The parable of the labourers in the vineyard, who are paid the same wages for unequal work, is exclusive to the Gospel of Matthew. Many are of the opinion that the original parable ended at 20,13 or 20,14a, and what follows from 20,14b –16 or 20,14-16 are Matthean additions. The parable narrates how the landowner himself goes to the market to hire labourers at different hours and even at the eleventh hour. While the first group of workers is told explicitly that they will be paid the day’s wage which was one denarius, while the others are told that they would be paid whatever is right. When the time for payment arrives the focus is on the groups hired first and last, with the last being paid before all the other. They are paid one denarius, which is the day’s wage. The last are also paid what the landowner agreed with them. Since the parable does not speak about the amount work done by each group or say that those who were hired at the eleventh hour did as much work as those who were hired in the morning, it leaves the reader stunned. This ending upsets and challenges conventional values. The point that Jesus seems to make in the parable is that the tax collectors and sinners will be given the same status as those who have obeyed the law.

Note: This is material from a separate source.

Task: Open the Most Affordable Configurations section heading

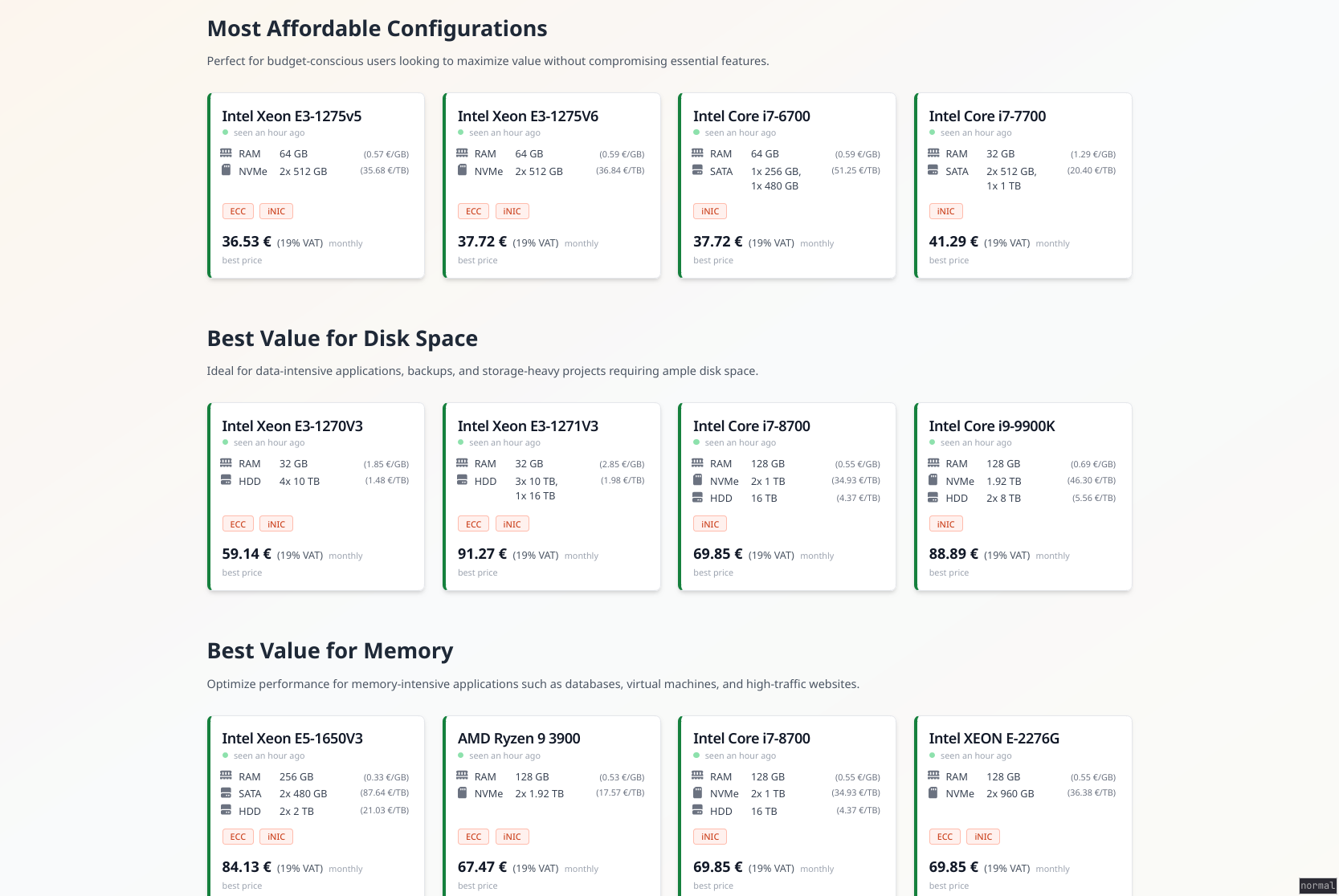Action: tap(377, 28)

The additions by Matthew stress the jealousy and envy of those who were hired in the morning. The objection is not to what they have received but about the fact that the others have received as much as they which they regard as unfair. The difference is that they have received what is theirs through their hard work and effort; the others have received what they have because of the landowner’s generosity.
If one can identify with the group who complains, then it is time that one checks one’s motivation whenever one does good, because if one does not, one will continue to get frustrated at what one sees happening around one. Is the work that you do reward in itself? Or do you expect another reward?